- Work to complete
From the first line of the data below, copy each line up to the one containing "You are a computer-use agent. The", and include that line too.

[Saved entries]
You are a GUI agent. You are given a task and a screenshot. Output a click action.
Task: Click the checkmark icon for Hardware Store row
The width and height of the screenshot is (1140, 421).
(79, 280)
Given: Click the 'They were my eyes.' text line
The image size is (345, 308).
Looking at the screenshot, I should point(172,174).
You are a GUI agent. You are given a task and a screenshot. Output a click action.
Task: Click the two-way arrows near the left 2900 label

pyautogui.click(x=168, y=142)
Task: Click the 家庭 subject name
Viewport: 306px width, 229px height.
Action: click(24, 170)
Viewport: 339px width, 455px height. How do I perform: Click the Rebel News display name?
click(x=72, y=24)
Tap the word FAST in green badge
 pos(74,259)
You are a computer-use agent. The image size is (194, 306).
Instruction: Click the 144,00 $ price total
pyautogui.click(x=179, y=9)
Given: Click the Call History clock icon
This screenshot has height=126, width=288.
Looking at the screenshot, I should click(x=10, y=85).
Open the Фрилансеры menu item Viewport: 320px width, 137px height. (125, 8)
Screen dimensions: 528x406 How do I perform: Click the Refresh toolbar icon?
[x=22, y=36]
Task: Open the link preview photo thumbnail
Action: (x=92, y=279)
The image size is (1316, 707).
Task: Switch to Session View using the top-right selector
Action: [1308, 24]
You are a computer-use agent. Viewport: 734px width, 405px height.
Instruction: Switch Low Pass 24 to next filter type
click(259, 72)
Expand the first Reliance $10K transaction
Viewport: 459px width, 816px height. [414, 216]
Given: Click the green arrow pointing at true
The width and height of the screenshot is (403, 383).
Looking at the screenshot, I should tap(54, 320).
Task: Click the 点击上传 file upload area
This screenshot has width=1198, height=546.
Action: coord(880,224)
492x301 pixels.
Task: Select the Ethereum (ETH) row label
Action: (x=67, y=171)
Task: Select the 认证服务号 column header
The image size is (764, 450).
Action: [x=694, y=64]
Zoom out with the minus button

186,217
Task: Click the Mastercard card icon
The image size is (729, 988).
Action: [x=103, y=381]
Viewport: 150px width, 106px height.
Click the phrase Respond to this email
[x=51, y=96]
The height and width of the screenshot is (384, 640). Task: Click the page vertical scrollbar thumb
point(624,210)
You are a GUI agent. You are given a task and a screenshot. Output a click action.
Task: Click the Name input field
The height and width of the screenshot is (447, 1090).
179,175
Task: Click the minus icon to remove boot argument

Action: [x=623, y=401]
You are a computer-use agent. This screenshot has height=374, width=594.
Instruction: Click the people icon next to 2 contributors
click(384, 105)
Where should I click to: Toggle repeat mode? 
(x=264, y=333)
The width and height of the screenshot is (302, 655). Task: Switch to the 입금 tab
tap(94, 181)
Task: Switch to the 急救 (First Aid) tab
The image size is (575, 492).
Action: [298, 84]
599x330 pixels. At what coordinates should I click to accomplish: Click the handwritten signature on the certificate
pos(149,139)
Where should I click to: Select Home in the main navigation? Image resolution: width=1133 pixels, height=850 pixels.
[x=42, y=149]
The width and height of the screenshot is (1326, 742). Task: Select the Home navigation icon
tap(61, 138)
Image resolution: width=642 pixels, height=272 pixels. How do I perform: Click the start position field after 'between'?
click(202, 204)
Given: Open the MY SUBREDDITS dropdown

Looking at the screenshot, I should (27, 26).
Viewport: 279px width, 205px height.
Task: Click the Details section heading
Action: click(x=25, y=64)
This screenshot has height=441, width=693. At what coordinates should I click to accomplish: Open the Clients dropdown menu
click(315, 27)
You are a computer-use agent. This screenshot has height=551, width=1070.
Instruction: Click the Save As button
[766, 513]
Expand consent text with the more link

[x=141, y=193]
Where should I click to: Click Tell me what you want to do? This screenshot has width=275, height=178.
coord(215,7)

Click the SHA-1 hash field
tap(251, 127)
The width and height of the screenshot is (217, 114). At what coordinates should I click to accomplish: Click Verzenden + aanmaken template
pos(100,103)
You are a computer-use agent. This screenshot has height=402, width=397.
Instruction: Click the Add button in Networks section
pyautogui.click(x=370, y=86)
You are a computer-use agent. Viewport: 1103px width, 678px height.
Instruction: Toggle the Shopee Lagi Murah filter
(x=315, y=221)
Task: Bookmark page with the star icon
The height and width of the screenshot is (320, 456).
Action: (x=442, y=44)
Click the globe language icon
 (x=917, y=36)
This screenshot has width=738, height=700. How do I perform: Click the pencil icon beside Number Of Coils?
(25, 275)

- Answer space
You are a GUI agent. You are given a task and a screenshot. Output a click action.
Task: Click the checkmark icon for Hardware Store row
The width and height of the screenshot is (1140, 421).
(79, 280)
Given: Click the 'They were my eyes.' text line
The image size is (345, 308).
Looking at the screenshot, I should point(172,174).
You are a GUI agent. You are given a task and a screenshot. Output a click action.
Task: Click the two-way arrows near the left 2900 label

pyautogui.click(x=168, y=142)
Task: Click the 家庭 subject name
Viewport: 306px width, 229px height.
Action: click(24, 170)
Viewport: 339px width, 455px height. How do I perform: Click the Rebel News display name?
click(x=72, y=24)
Tap the word FAST in green badge
 pos(74,259)
You are a computer-use agent. The image size is (194, 306).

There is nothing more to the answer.